Cenzic 232 Patent
Paid Advertising
web application security lab

wget DNS-rebinding and Weak Intranet Port Scanning

For my upcoming speech at DefCon on Friday of next week I was testing a server that happens to not be open on a port that you’d expect it to be. That same server also uses load balancing via DNS so it has a ton of different IP space that it points to. So I wanted to check to see if that port was open on any of the servers that were connected to it. I used wget to do this. It looked something like this:

$ wget –server-response –timeout=3 https://somesite.com/
–2009-07-21 13:58:32– https://somesite.com/
Resolving somesite.com… 1.1.1.1, 2.2.2.2, 3.3.3.3, …
Connecting to somesite.com|1.1.1.1|:443… failed: Connection timed out.
Connecting to somesite.com|2.2.2.2|:443… failed: Connection timed out.
Connecting to somesite.com|3.3.3.3|:443… failed: Connection timed out.
Connecting to somesite.com|4.4.4.4|:443… failed: Connection timed out.
Connecting to somesite.com|5.5.5.5|:443… failed: Connection timed out.
Connecting to somesite.com|6.6.6.6|:443… failed: Connection timed out.
Connecting to somesite.com|7.7.7.7|:443… failed: Connection timed out.
Connecting to somesite.com|8.8.8.8|:443… failed: Connection timed out.
Connecting to somesite.com|9.9.9.9|:443… failed: Connection timed out.
Connecting to somesite.com|10.10.10.10.|:443… failed: Connection timed out.
Connecting to somesite.com|11.11.11.11|:443… failed: Connection timed out.
Retrying.

So you can see that if it can’t find the first IP address in your list of IPs that you provide in the DNS it’ll try the second, if that’s also unreachable then it’ll try the third and so on. This means that if you can detect that someone is using wget on you you can essentially rebind their IP address to something else, assuming you have the other IP address that you want to rebind them to listed. So you can rebind them to Google or something and have them spin forever trying to download the Internet or something else just as dumb. Or you can point them to their own internal IPs…
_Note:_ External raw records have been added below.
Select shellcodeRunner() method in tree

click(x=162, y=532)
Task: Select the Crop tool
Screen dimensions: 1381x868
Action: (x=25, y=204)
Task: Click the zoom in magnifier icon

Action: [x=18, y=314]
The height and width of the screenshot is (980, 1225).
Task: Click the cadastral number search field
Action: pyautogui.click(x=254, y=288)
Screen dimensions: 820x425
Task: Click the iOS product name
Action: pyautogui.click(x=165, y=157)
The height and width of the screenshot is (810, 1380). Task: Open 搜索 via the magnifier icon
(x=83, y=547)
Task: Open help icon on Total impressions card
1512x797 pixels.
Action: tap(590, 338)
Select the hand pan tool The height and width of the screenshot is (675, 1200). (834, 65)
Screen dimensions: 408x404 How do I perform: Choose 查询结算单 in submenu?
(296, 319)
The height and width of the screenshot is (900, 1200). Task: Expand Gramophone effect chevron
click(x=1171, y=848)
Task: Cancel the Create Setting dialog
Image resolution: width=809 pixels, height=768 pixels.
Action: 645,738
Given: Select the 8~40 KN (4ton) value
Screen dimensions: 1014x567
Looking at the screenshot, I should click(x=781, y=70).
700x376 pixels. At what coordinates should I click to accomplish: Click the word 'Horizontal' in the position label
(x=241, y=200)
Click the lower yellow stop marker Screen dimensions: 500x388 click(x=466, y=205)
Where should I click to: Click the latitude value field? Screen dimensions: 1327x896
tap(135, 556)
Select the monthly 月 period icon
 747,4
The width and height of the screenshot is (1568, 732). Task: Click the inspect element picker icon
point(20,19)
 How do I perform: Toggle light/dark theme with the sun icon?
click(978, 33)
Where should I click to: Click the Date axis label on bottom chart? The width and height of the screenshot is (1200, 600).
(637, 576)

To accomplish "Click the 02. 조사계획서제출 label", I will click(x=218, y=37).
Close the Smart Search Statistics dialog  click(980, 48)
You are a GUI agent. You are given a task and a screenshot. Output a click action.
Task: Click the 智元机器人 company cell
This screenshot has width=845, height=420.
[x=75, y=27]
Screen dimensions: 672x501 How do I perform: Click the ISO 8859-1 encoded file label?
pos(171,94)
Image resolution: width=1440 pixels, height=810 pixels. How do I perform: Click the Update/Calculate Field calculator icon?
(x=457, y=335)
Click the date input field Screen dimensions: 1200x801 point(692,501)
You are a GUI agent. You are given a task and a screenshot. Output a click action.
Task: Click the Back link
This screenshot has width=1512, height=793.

That means that there is a second and much more weak attack there as well. Let’s say I had a list of DNS entries like 1.1.1.1, 192.168.0.1, 1.1.1.1, 192.168.1.1, 1.1.1.1, 10.0.0.1, 1.1.1.1, …. where it alternated back and forth between my domain (1.1.1.1) and internal RFC1918 address space. If it fails the first one it’ll try the second. If there’s a closed port there, it’ll miss that one and try the third (my IP again) and so on. I don’t have an open port but that doesn’t mean I can’t see the SYN packet coming in. In this way you can create a very weak intranet port scan, that will stop scanning as soon as it hits the very first successful IP address internally. So it’s almost useless as an attack. But still - really? Why does wget of all things need to be vulnerable? What’s next? Heap spraying in lynx?!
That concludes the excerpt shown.